# Prompt
Please restate word for word each line from the one containing "This screenshot has" to the last line of the records below, and drop the pictures.

Stored records
'''
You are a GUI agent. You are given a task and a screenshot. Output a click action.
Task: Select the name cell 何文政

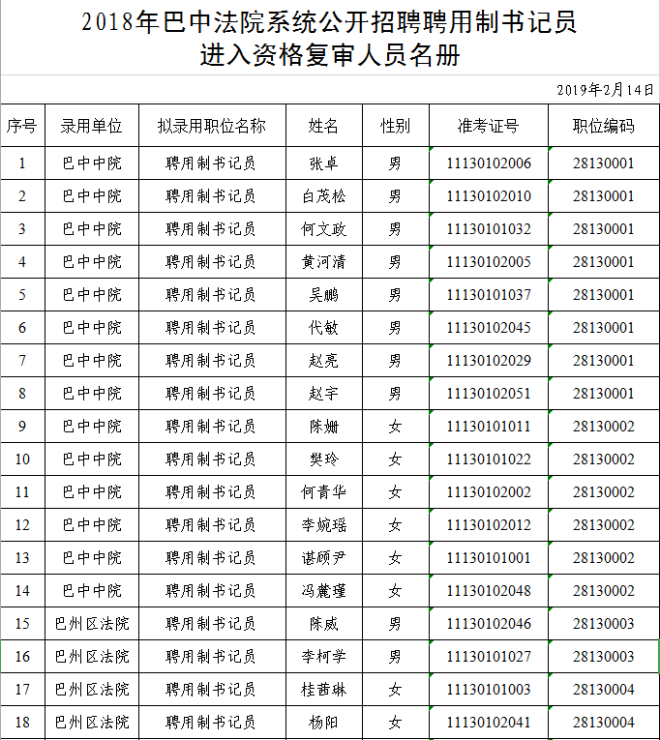pos(323,229)
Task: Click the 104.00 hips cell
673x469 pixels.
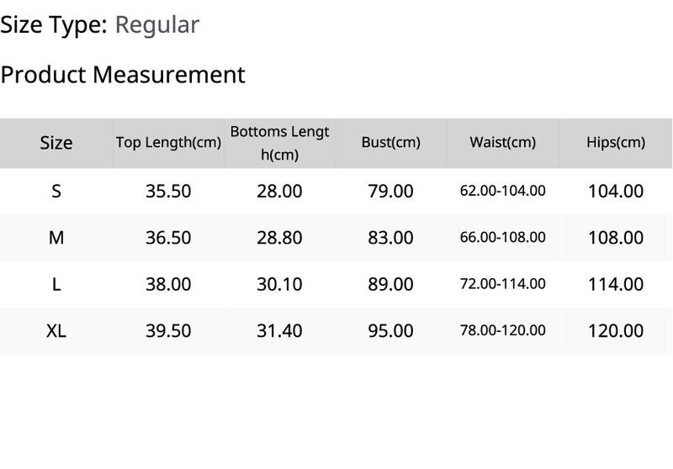Action: 615,191
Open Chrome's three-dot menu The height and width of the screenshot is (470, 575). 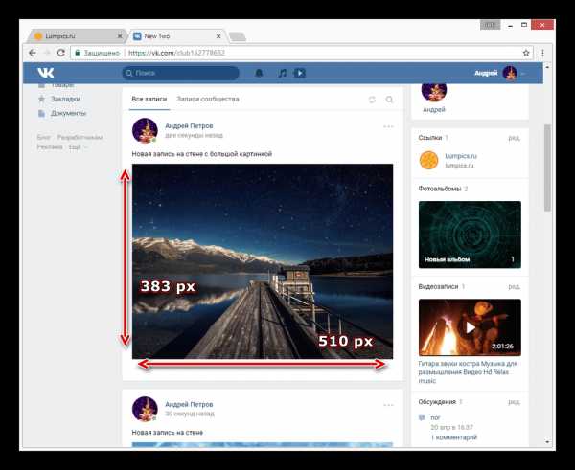(542, 53)
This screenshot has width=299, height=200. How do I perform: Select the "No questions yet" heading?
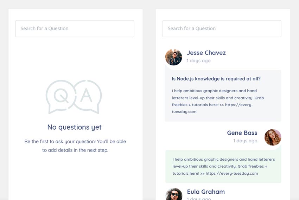coord(75,127)
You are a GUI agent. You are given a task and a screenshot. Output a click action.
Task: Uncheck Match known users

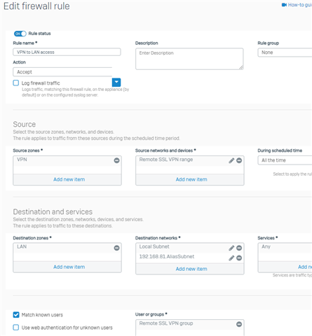16,315
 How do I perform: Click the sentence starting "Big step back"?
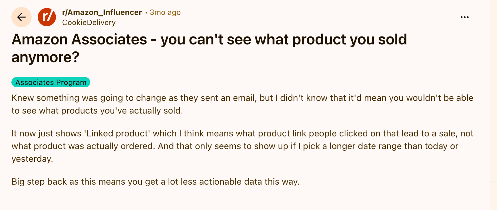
'''
# Answer below
This screenshot has width=299, height=200. How do I perform: Select the "No questions yet" heading?
coord(75,127)
You are a GUI agent. You are given a task and a screenshot. Output a click action.
Task: Uncheck Match known users

16,315
 How do I perform: Click the sentence starting "Big step back"?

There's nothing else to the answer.